Not directly an answer to your question, but I think having some sense of agency over your departure from this mortal coil can increase the odds of having a "good" death. Toward that end, you might want to check out Compassion and Choices, which offers resources (as well as advocacy) on this very subject.
posted by DrGail at 9:03 AM on August 8


Data! from 2013:

"People who were 65 in the 1991-1993 period could look forward to 17.5 more years of life on average, with 8.8 of those years being disability-free and 8.7 years being spent with some disabling health conditions. By the 2003-2005 period, average life expectancy was 18.2 years, but the healthy-unhealthy split had shifted to 10.4 disability-free years and 7.8 disabled years. Wellness results were more favorable for women than men (although men made greater overall longevity gains during the period), and more favorable for whites than non-whites."
posted by alittleknowledge at 10:53 AM on August 8


I don't have any real data on this but I'm a white male with insurance who hangs out mostly with middle class people in the US who also have health insurance. I have probably seen about 30 people die in my life (meaning, I have known them, known their stories, and have been in at least some contact with them while they were dying). One jumped off a building and died quickly. One (my grandfather) died in his chair watching cartoons. All of the others died protracted, scary, painful deaths.

So this is anecdotal, but it seems to me that a peaceful and somewhat pain free death is not common. In my very limited experience most people know they're dying for months, decline slowly and painfully, then die in a haze of drugs.

Sorry - not a fun answer, but that's my experience. I think we need to rethink death in our culture. When I get sick and know that I'm at the end, I want it to end! Like right away!

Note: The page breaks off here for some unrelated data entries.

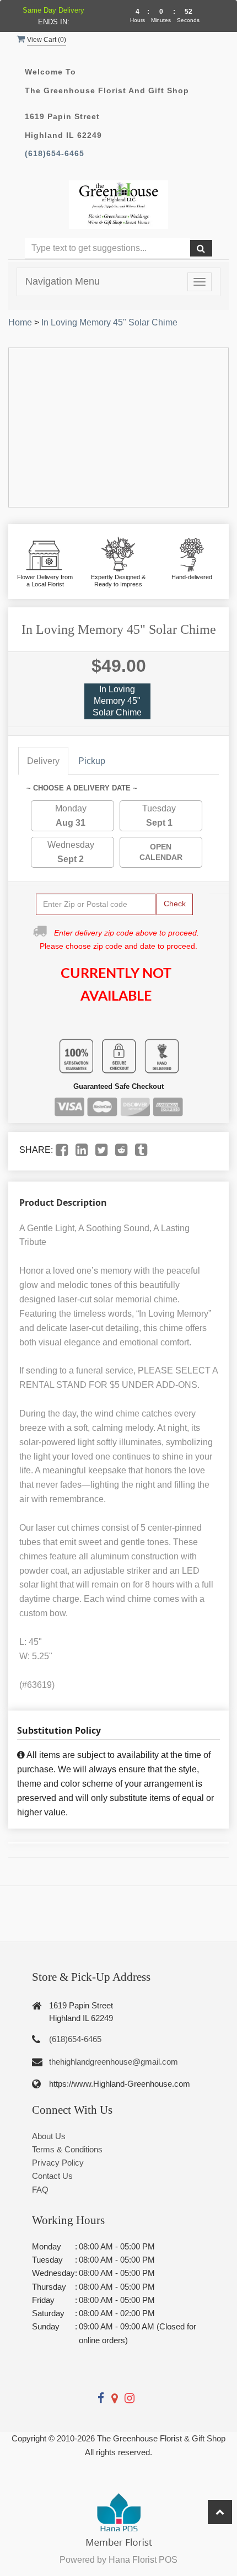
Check (175, 903)
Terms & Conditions (67, 2149)
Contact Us (52, 2175)
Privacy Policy (58, 2162)
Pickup (91, 761)
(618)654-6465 (54, 153)
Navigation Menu (62, 281)
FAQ (40, 2189)
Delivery (43, 761)
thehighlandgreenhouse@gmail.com (113, 2061)
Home (20, 322)
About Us (49, 2136)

(Book recommendation: If you're interested in this, read When Breath Becomes Air. It's amazing.)
posted by crapples at 12:20 PM on August 8


I forgot to link The Order of the Good Death.

Previously on the Blue.
posted by bunderful at 3:34 PM on August 8


The odds are not that great, to be honest. Pretty much nobody would say they want to die in a hospital, but something like three-quarters do. Unfortunately, even doctors are just about as likely as the general population. As a lay person you would think that doctors, of all people, would be maximally empowered with the knowledge and authority to have a "good" death.
posted by wnissen at 4:03 PM on August 8


The article linked by wnissen really highlights the differences between countries - most recent data from England is that just under half of all deaths happen in hospital, and the percentage has been dropping for several years.